Do you remember the municipal car park attendant of old? He used to wear a dust coat and strut about importantly, pointing out exactly where you may park and where you certainly may not.

“Oi! You can’t park there!” He’d point so you, Joe Public, empty-headed and obviously stupid, couldn’t possibly misunderstand. “I said here. Tch, tch, tch. In a hurry are we? Well, if we’d parked properly in the first place we wouldn’t ‘ave to be doin’ it again, would we?” Duly chastened, you’d lock the car and creep away, wishing you had the right of appeal or at least the right of reply. You daren’t do or say anything because, despite his diminutive stature, the man wielded the power of an AK47 and he had the considerable weight of the local council to back him up.

It isn’t often we encounter such officious little people, but a few months ago it was my misfortune to fall foul of not one, but two of these types. The location was different, but the situation similarly frustrating. With the ability to reduce mature, sensible people to quivering lumps of jelly and others to the brink of apoplexy, the so-called ‘security’ personnel at Sydney Airport’s International Departures, should they feel inclined, have the power to easily bring the entire airport to a complete standstill.

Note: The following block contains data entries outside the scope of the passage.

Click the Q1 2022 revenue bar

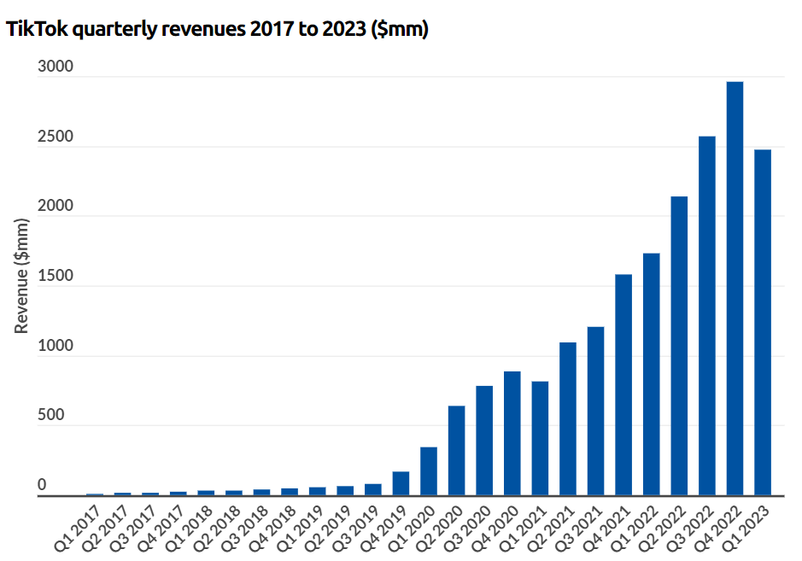pos(651,374)
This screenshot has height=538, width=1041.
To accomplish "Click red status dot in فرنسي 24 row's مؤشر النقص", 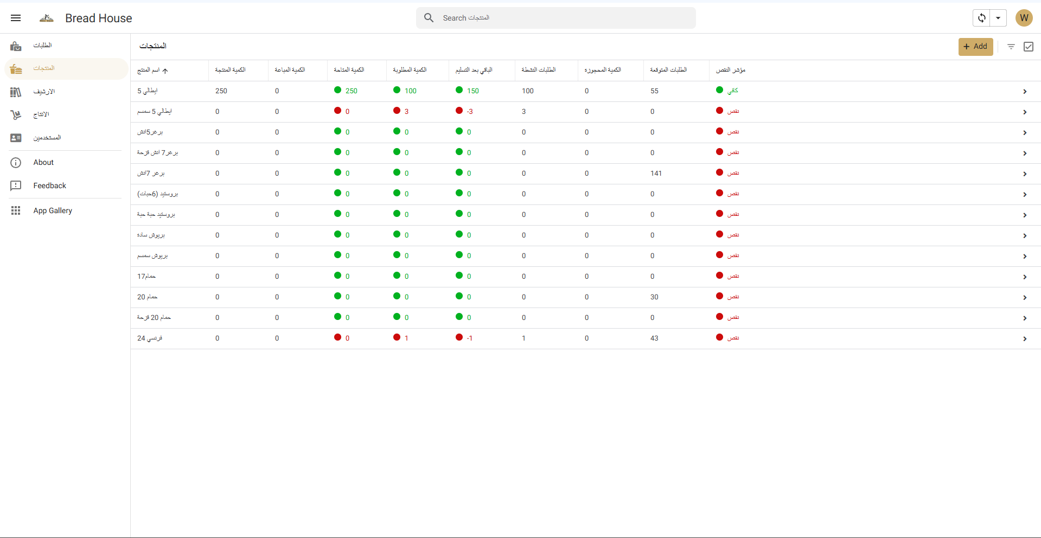I will (719, 337).
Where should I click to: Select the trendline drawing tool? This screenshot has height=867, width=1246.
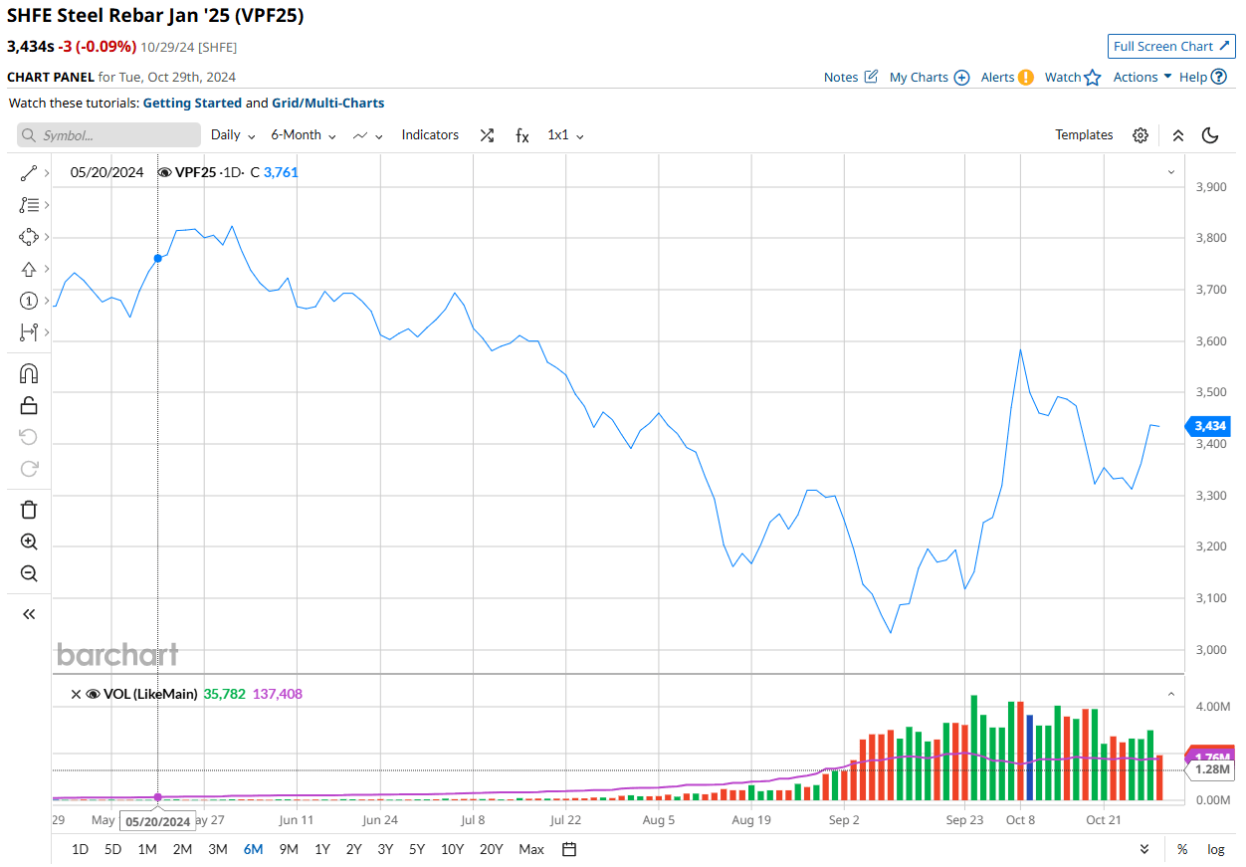[x=28, y=172]
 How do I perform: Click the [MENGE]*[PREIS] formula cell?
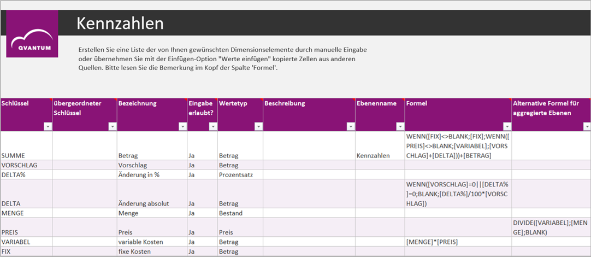457,242
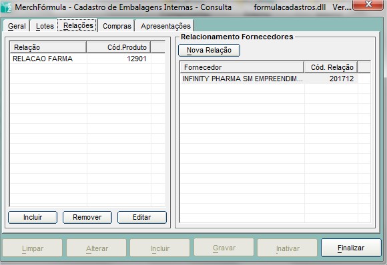Switch to the Geral tab
Viewport: 387px width, 265px height.
[17, 26]
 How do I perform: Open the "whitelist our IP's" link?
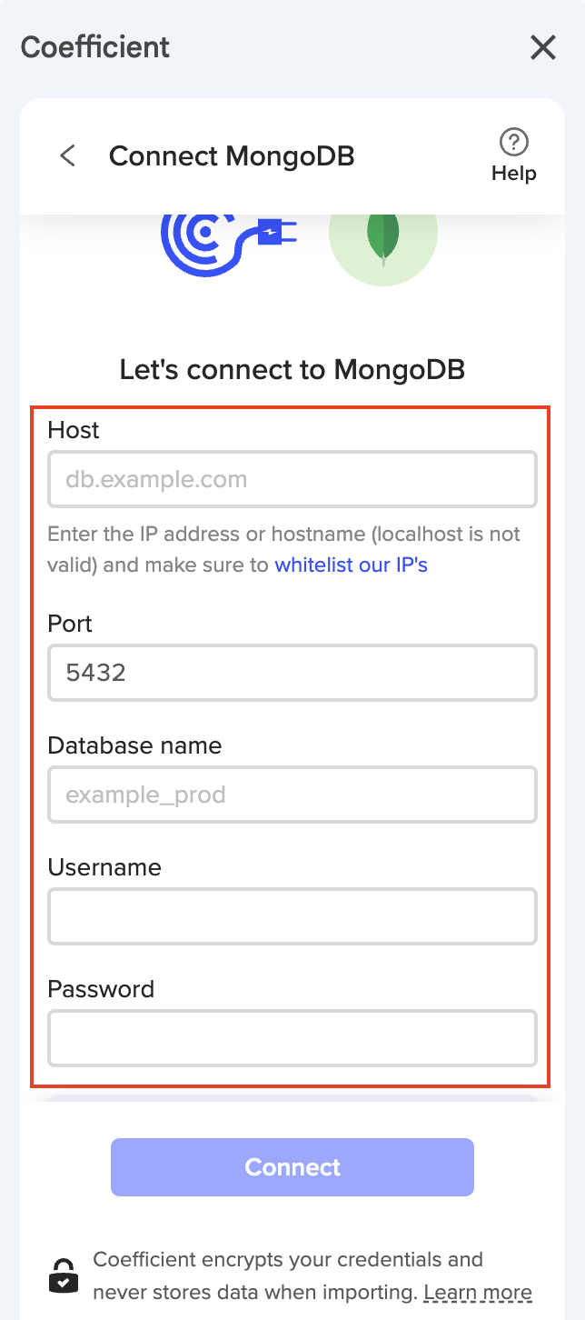coord(351,565)
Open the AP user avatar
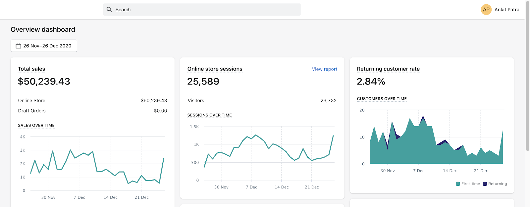 tap(486, 10)
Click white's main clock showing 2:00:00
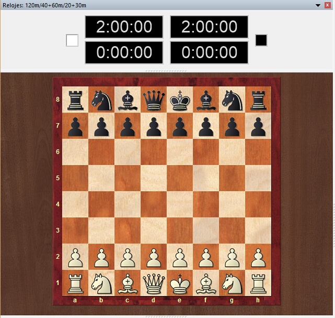335x318 pixels. point(124,27)
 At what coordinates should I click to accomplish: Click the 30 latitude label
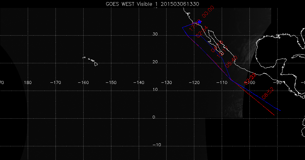(155, 34)
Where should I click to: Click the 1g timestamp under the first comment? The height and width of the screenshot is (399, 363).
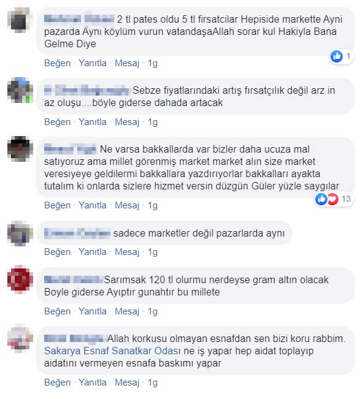(153, 63)
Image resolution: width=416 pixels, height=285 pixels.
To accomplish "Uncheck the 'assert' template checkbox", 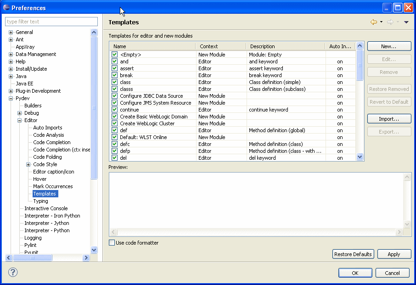I will point(115,68).
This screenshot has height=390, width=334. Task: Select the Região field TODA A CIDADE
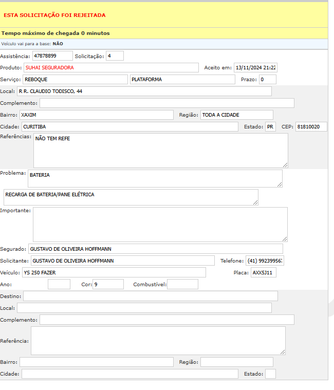coord(236,115)
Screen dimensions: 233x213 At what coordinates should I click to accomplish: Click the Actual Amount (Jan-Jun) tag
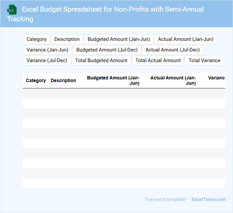click(x=186, y=39)
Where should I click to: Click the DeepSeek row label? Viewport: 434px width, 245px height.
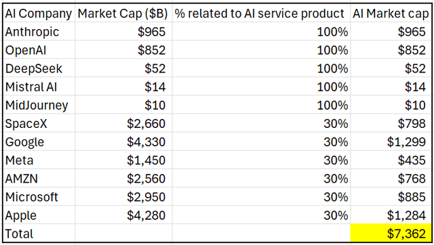point(39,68)
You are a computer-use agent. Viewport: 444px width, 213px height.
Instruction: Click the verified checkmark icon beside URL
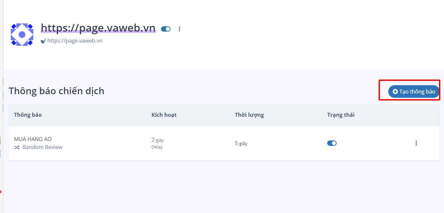pyautogui.click(x=43, y=41)
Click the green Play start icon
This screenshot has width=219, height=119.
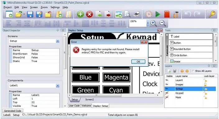pos(158,14)
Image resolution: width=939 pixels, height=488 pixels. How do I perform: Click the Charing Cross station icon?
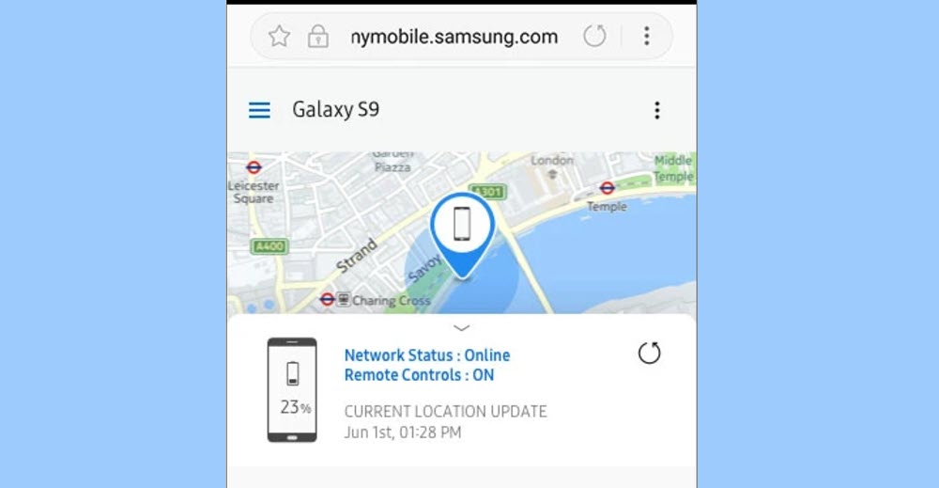coord(327,299)
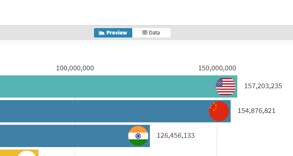This screenshot has height=156, width=293.
Task: Click the blue India bar
Action: coord(75,136)
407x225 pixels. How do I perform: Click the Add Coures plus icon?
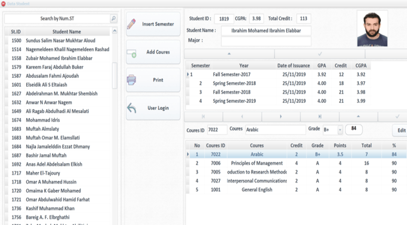131,53
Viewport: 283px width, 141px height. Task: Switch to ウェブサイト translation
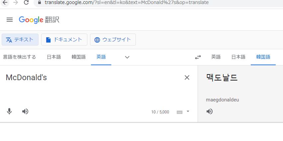(113, 40)
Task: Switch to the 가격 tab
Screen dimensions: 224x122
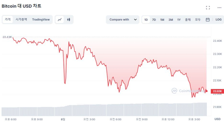Action: click(8, 19)
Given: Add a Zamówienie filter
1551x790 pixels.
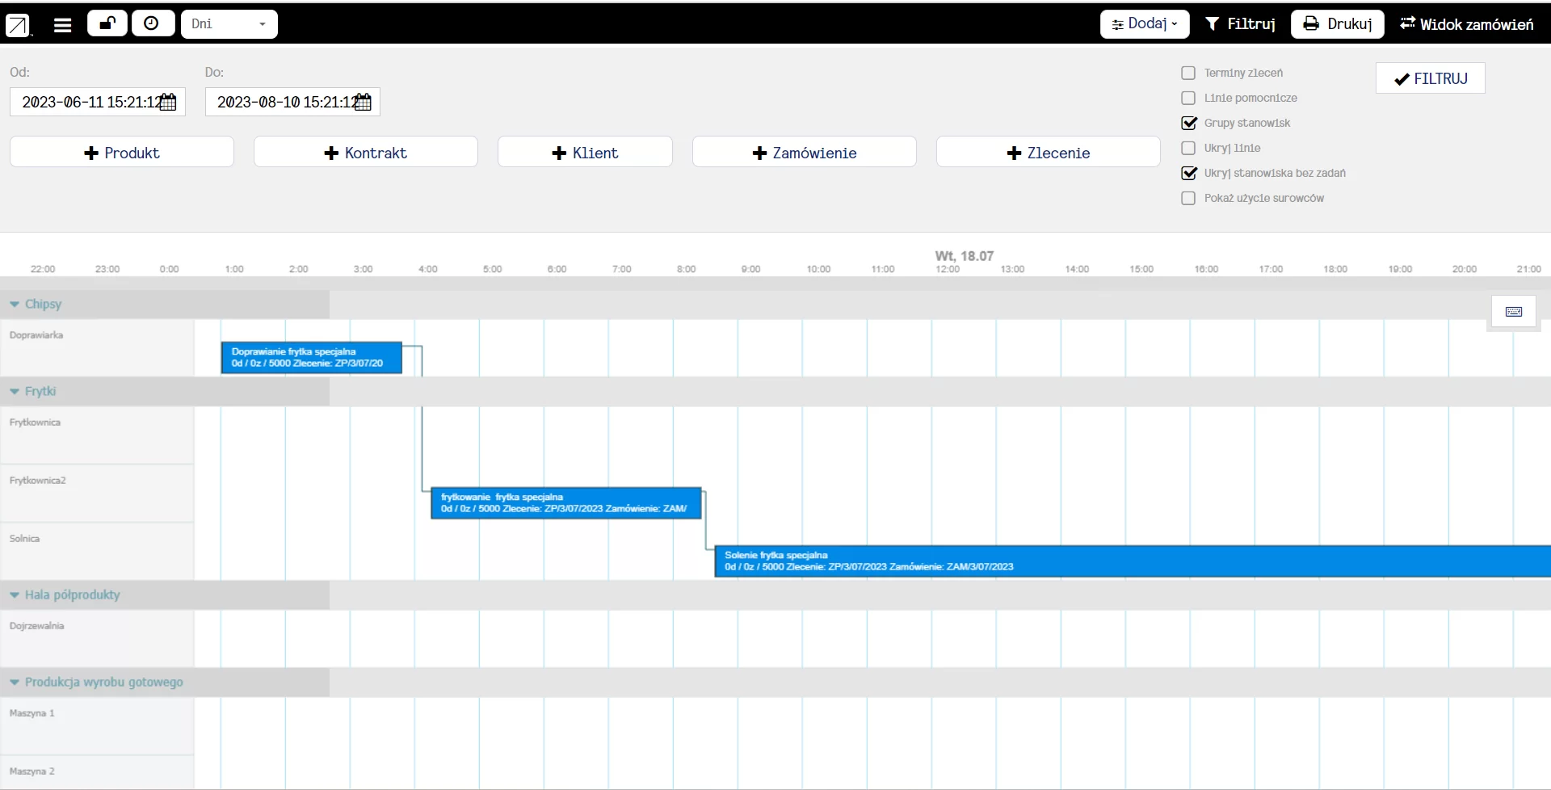Looking at the screenshot, I should pos(805,152).
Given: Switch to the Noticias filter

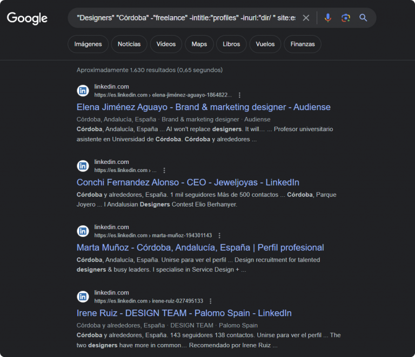Looking at the screenshot, I should [129, 44].
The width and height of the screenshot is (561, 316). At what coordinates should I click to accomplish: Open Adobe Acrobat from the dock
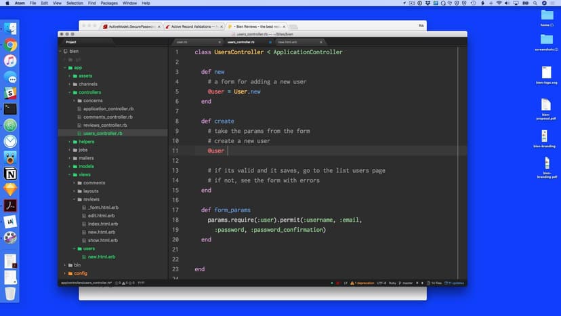pyautogui.click(x=11, y=205)
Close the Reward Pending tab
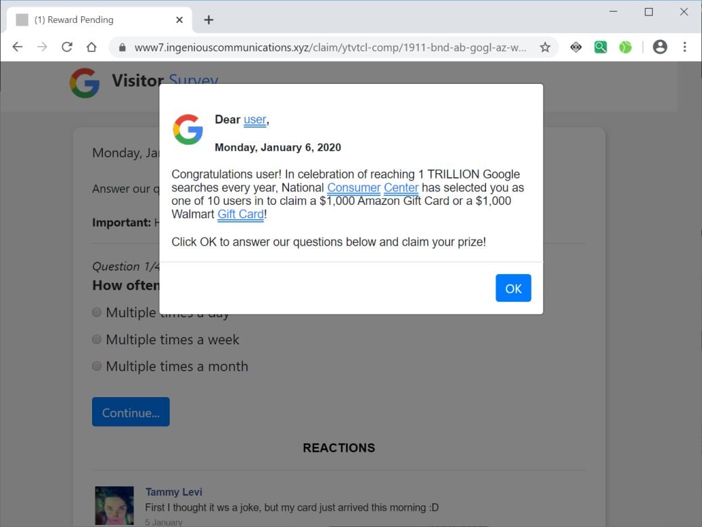The width and height of the screenshot is (702, 527). 179,20
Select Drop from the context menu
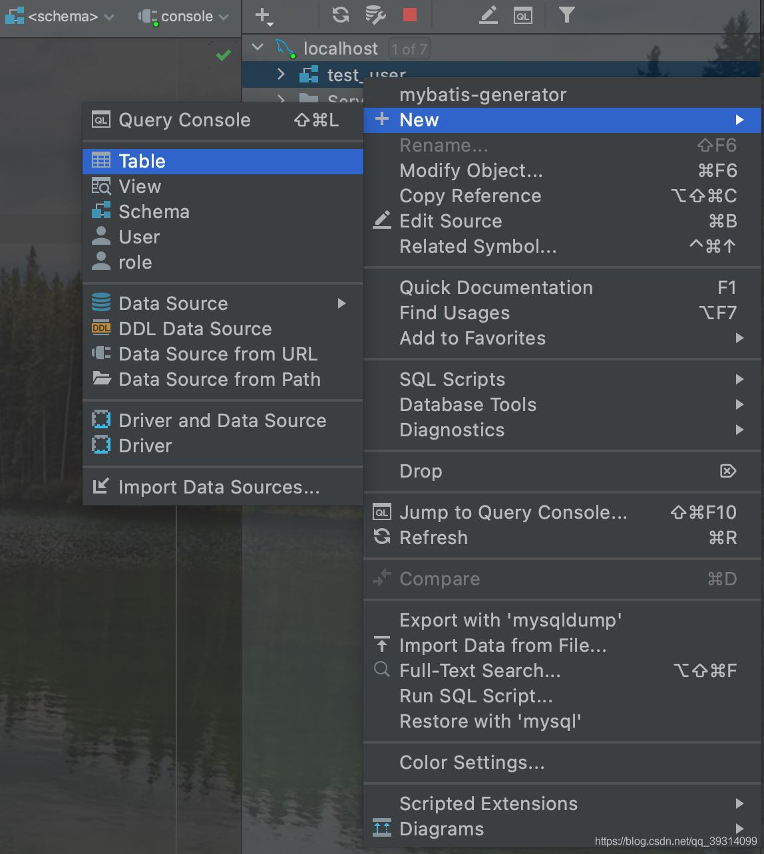This screenshot has width=764, height=854. click(x=421, y=471)
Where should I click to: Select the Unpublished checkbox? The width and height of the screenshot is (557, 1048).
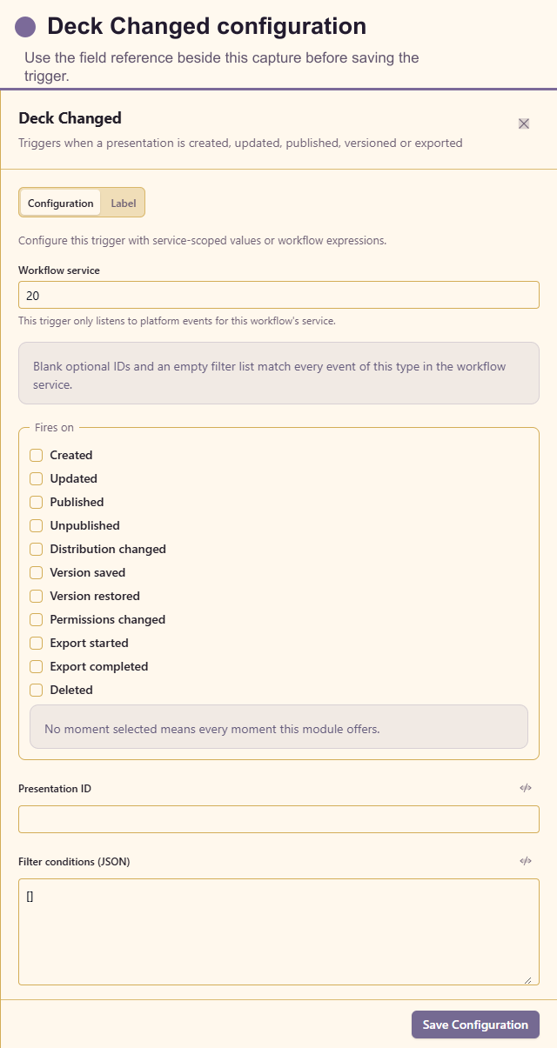[37, 525]
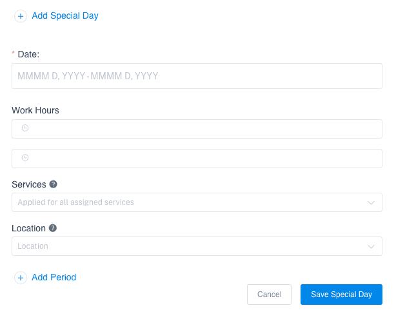
Task: Click the Date field label
Action: [28, 54]
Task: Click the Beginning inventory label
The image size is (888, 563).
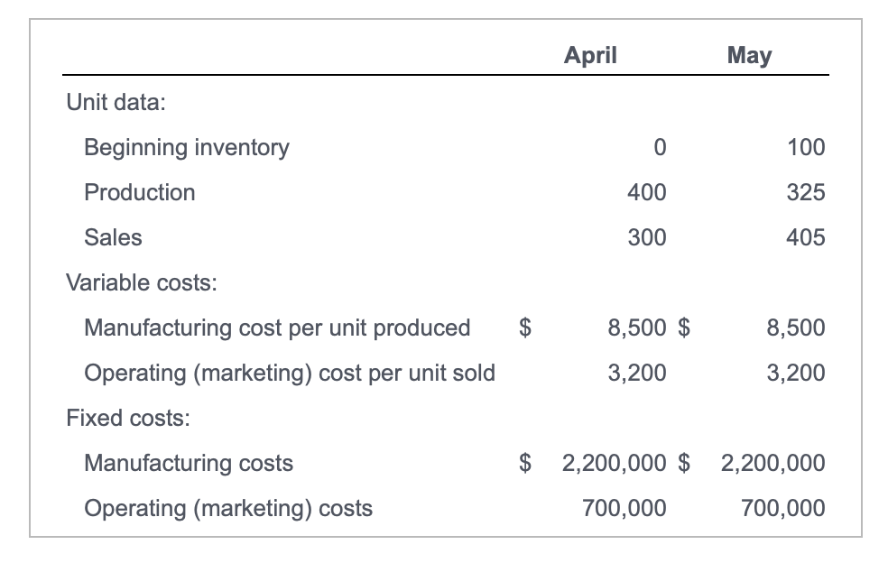Action: pyautogui.click(x=185, y=147)
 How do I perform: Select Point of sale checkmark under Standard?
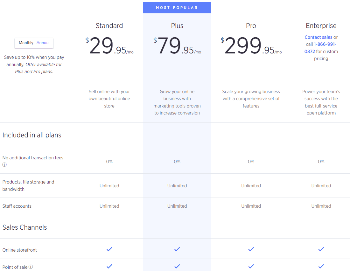pyautogui.click(x=109, y=267)
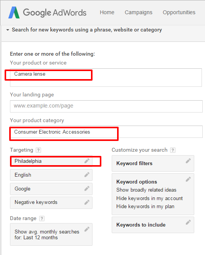205x255 pixels.
Task: Edit Keywords to include pencil icon
Action: tap(188, 222)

I should mention here that nowhere in the International Terminal is the air conditioning even half-way effective but, in the heaving, sweltering cattle race that the security screening area has become, it is non existent. On this occasion I was heading for the UK while the south-eastern corner of Australia was in the grip of a record breaking heatwave.

My connecting flight from Brisbane had been horribly delayed, so the nice Virgin Atlantic lass in Sydney equipped me with a bright blue “Express Pass” to wave at Immigration and Security to help me gain a swift passage through the system, thereby giving me a fighting chance of catching my flight to London.

Waving the pass and looking bright and hopeful, my gaze was met by the car park attendant of my worst nightmares. She singled me out for her most officious treatment and made me stand back while fifteen others whizzed through before me. By this time the dulcet tones of the PA were calling for me by name.

“That’s me,” I said desperately, trying not to screech. “I am going to miss my flight.” The bulge beneath her ill-fitting shirt might have been a broken down AK47 or it could have been an Uzi. She glared at me.

“You should have allowed more time,” was the surprising reply. Surprising because she didn’t look as though she had been long enough out of her mountain village to understand English.

“But my flight from Brisbane was very late…” I protested. There followed one of my light bulb moments and I approached another official. “I need to see someone in charge, a supervisor, perhaps.”

He nodded towards Madam Taliban. “She’s the boss.”

Ten minutes later, dishevelled and trailing trolley bag and winter coat, I huffed and puffed my way to the departure gate – always the furthest from the hub – to be met by a sympathetic Virgin Atlantic flight attendant.

“Sorry if I’ve kept you waiting,” I said, trying to recover my breath. “I’ve been stuck in the Black Hole of Calcutta.”

The aircraft door closed on my heels and push-back from the gate began immediately. The 25-minute delay may have caused some headaches to Air Traffic, not to mention the flight crew, a delay for which – for the very first time in my life – I was solely responsible. Well, that’s not strictly true, I had a lot of help from Virgin Australia and the Australian branch of the Association of International Taliban Car Park Attendants, but it explains why I remain totally loyal to Virgin Atlantic.